— Action item —
Transcribe the rest of the listing below, starting with the line that contains "Where should I click to: Click" and ending with the last line, exactly as written.

===== Given records =====

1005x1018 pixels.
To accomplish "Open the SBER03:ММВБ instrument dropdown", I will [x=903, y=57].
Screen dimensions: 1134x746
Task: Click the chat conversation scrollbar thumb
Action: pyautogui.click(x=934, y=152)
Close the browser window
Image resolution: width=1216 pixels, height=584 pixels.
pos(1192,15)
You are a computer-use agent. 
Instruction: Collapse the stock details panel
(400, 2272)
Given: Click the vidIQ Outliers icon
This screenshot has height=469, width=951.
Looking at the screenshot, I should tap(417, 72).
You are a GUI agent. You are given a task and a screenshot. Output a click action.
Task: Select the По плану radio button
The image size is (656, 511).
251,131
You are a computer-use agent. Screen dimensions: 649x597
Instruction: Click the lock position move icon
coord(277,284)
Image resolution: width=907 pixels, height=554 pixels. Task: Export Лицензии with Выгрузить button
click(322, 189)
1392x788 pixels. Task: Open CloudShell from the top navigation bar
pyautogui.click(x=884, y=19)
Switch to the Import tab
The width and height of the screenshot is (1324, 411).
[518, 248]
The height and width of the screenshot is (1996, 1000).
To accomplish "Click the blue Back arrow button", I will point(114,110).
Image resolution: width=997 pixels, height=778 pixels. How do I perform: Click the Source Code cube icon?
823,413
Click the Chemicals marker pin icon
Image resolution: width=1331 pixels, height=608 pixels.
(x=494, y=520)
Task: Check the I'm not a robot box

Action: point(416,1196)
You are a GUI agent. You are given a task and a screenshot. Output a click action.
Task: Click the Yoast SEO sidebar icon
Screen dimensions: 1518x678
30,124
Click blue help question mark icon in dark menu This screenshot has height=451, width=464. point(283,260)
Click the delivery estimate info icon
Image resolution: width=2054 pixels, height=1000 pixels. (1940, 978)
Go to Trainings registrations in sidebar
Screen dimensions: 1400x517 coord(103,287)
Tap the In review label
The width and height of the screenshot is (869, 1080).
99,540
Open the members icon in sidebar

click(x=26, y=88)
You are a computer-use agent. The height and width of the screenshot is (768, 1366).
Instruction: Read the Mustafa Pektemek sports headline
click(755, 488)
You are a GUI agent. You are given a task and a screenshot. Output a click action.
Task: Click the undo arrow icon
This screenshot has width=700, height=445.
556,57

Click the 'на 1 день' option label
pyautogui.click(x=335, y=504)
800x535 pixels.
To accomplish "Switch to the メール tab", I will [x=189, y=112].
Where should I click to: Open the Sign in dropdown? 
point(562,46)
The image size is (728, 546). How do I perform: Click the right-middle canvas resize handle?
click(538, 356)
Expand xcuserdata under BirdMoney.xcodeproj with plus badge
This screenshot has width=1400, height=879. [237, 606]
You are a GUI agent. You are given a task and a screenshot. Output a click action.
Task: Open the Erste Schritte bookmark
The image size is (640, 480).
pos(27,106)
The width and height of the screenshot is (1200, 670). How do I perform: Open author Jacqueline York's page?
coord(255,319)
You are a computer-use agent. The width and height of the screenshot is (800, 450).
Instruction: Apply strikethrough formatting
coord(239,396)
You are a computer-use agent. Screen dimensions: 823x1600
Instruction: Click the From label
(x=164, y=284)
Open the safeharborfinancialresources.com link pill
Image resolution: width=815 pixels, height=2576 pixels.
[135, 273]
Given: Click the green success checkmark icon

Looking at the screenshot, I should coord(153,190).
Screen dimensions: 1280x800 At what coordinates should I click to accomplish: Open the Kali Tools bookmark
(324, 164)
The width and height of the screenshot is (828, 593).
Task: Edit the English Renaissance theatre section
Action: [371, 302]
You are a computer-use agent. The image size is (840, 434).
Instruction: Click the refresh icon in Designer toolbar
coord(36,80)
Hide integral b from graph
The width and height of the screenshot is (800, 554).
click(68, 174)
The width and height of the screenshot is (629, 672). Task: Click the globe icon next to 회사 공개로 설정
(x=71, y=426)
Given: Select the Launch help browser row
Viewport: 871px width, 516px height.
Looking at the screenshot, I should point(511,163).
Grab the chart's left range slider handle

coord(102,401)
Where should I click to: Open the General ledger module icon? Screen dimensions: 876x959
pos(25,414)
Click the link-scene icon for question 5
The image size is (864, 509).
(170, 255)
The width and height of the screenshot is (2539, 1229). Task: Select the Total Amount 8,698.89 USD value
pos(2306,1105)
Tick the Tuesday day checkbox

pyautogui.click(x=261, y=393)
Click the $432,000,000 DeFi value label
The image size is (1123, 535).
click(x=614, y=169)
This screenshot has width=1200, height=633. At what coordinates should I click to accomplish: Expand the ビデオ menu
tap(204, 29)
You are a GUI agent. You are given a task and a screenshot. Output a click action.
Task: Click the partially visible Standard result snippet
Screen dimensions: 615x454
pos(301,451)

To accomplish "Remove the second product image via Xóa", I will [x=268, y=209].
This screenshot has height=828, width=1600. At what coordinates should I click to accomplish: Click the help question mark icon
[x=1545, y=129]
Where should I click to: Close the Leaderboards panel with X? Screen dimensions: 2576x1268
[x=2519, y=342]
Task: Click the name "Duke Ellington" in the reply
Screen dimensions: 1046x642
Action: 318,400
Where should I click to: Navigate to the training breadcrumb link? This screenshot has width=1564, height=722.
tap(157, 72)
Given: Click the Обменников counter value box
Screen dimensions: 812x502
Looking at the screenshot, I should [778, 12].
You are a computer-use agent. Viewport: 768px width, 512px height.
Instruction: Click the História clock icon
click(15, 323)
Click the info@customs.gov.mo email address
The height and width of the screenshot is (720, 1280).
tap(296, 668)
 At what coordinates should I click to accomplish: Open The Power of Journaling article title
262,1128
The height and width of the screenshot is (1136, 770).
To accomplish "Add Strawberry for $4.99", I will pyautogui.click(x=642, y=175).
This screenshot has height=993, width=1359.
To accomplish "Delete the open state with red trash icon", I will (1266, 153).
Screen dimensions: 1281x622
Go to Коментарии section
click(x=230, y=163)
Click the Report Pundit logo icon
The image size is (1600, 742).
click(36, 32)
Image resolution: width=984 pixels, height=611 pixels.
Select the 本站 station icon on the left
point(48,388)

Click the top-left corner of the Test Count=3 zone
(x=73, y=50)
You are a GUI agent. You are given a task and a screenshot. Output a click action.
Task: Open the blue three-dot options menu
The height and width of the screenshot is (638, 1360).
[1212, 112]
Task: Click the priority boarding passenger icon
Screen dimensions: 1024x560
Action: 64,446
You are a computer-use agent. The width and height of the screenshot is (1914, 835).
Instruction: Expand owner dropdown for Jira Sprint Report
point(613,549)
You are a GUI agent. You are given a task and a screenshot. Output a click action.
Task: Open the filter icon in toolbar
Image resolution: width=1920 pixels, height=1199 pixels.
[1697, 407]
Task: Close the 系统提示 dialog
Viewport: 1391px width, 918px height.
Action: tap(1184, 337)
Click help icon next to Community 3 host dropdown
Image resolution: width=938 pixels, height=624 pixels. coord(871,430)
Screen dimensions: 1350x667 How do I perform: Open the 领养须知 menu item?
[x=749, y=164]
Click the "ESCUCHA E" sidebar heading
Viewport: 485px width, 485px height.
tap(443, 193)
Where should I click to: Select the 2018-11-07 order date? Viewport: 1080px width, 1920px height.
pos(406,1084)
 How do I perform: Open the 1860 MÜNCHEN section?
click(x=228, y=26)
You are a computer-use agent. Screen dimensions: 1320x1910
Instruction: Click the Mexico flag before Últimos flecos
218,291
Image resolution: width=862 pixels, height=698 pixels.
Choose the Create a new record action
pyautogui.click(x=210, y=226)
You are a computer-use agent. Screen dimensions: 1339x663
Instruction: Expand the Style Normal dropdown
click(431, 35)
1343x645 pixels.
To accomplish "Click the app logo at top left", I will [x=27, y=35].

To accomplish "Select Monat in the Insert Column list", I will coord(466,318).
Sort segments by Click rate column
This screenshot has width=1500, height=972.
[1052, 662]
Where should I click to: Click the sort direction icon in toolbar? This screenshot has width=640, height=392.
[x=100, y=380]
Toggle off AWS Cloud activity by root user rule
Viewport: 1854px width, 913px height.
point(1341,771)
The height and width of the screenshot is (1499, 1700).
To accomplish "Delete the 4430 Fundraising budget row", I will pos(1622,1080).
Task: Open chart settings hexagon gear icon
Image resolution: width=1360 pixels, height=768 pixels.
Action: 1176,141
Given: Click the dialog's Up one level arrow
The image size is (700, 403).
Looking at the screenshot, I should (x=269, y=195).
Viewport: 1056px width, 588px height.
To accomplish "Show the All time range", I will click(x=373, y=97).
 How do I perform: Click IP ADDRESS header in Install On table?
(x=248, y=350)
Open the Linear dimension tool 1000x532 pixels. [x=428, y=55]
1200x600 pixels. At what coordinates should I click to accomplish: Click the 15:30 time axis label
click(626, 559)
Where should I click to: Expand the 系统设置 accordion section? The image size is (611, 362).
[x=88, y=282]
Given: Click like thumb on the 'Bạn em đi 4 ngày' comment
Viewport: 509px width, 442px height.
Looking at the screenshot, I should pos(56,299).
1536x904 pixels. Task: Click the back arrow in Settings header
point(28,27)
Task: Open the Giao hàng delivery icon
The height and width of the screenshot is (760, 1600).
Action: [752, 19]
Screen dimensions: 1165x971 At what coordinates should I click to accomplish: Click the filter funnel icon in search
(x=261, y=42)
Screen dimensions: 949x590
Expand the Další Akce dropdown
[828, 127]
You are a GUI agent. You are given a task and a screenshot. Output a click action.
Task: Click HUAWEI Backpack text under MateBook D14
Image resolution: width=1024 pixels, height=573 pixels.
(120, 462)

=====

— Solution below —
Where should I click to: Click the sort direction icon in toolbar? This screenshot has width=640, height=392.
[x=100, y=380]
Toggle off AWS Cloud activity by root user rule
Viewport: 1854px width, 913px height.
point(1341,771)
The height and width of the screenshot is (1499, 1700).
To accomplish "Delete the 4430 Fundraising budget row", I will pos(1622,1080).
Task: Open chart settings hexagon gear icon
Image resolution: width=1360 pixels, height=768 pixels.
Action: 1176,141
Given: Click the dialog's Up one level arrow
The image size is (700, 403).
Looking at the screenshot, I should (x=269, y=195).
Viewport: 1056px width, 588px height.
To accomplish "Show the All time range", I will click(x=373, y=97).
 How do I perform: Click IP ADDRESS header in Install On table?
(x=248, y=350)
Open the Linear dimension tool 1000x532 pixels. [x=428, y=55]
1200x600 pixels. At what coordinates should I click to accomplish: Click the 15:30 time axis label
click(626, 559)
Where should I click to: Expand the 系统设置 accordion section? The image size is (611, 362).
[x=88, y=282]
Given: Click like thumb on the 'Bạn em đi 4 ngày' comment
Viewport: 509px width, 442px height.
Looking at the screenshot, I should pos(56,299).
1536x904 pixels. Task: Click the back arrow in Settings header
point(28,27)
Task: Open the Giao hàng delivery icon
The height and width of the screenshot is (760, 1600).
Action: [752, 19]
Screen dimensions: 1165x971 At what coordinates should I click to accomplish: Click the filter funnel icon in search
(x=261, y=42)
Screen dimensions: 949x590
Expand the Další Akce dropdown
[828, 127]
You are a GUI agent. You are given a task and a screenshot. Output a click action.
Task: Click HUAWEI Backpack text under MateBook D14
Image resolution: width=1024 pixels, height=573 pixels.
(120, 462)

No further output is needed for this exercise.